>>

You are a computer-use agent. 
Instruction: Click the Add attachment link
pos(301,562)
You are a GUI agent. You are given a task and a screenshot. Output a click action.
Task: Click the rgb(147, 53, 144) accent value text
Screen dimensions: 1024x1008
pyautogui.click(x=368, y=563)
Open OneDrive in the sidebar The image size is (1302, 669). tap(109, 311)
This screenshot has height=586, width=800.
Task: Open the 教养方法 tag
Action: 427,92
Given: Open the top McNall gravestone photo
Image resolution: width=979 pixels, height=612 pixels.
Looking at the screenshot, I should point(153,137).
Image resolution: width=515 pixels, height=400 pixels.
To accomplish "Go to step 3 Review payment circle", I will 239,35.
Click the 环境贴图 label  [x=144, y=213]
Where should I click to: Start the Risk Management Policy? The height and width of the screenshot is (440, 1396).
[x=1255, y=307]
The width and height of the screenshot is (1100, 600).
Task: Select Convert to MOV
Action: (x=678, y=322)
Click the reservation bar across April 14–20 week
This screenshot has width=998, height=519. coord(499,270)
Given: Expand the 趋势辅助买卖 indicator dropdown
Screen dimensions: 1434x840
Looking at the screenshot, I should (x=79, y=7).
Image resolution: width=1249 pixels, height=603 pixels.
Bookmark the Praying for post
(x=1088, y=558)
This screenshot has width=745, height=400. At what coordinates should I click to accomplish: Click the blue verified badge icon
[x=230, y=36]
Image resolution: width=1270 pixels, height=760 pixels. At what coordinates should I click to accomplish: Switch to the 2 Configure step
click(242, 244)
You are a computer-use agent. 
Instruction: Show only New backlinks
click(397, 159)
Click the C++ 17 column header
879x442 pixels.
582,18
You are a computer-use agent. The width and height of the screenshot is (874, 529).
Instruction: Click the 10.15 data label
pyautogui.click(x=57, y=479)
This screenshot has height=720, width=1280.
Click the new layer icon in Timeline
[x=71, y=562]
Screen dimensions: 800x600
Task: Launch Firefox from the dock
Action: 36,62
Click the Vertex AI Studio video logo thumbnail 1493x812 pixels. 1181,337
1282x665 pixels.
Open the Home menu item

<<

* Work instruction *
Repeat the listing above in full, word for word.

* Answer box *
You are a computer-use agent. 
Instruction: Click the Add attachment link
pos(301,562)
You are a GUI agent. You are given a task and a screenshot. Output a click action.
Task: Click the rgb(147, 53, 144) accent value text
Screen dimensions: 1024x1008
pyautogui.click(x=368, y=563)
Open OneDrive in the sidebar The image size is (1302, 669). tap(109, 311)
This screenshot has height=586, width=800.
Task: Open the 教养方法 tag
Action: 427,92
Given: Open the top McNall gravestone photo
Image resolution: width=979 pixels, height=612 pixels.
Looking at the screenshot, I should point(153,137).
Image resolution: width=515 pixels, height=400 pixels.
To accomplish "Go to step 3 Review payment circle", I will 239,35.
Click the 环境贴图 label  [x=144, y=213]
Where should I click to: Start the Risk Management Policy? The height and width of the screenshot is (440, 1396).
[x=1255, y=307]
The width and height of the screenshot is (1100, 600).
Task: Select Convert to MOV
Action: (x=678, y=322)
Click the reservation bar across April 14–20 week
This screenshot has width=998, height=519. coord(499,270)
Given: Expand the 趋势辅助买卖 indicator dropdown
Screen dimensions: 1434x840
Looking at the screenshot, I should (x=79, y=7).
Image resolution: width=1249 pixels, height=603 pixels.
Bookmark the Praying for post
(x=1088, y=558)
This screenshot has width=745, height=400. At what coordinates should I click to accomplish: Click the blue verified badge icon
[x=230, y=36]
Image resolution: width=1270 pixels, height=760 pixels. At what coordinates should I click to accomplish: Switch to the 2 Configure step
click(242, 244)
You are a computer-use agent. 
Instruction: Show only New backlinks
click(397, 159)
Click the C++ 17 column header
879x442 pixels.
582,18
You are a computer-use agent. The width and height of the screenshot is (874, 529).
Instruction: Click the 10.15 data label
pyautogui.click(x=57, y=479)
This screenshot has height=720, width=1280.
Click the new layer icon in Timeline
[x=71, y=562]
Screen dimensions: 800x600
Task: Launch Firefox from the dock
Action: 36,62
Click the Vertex AI Studio video logo thumbnail 1493x812 pixels. 1181,337
1282x665 pixels.
Open the Home menu item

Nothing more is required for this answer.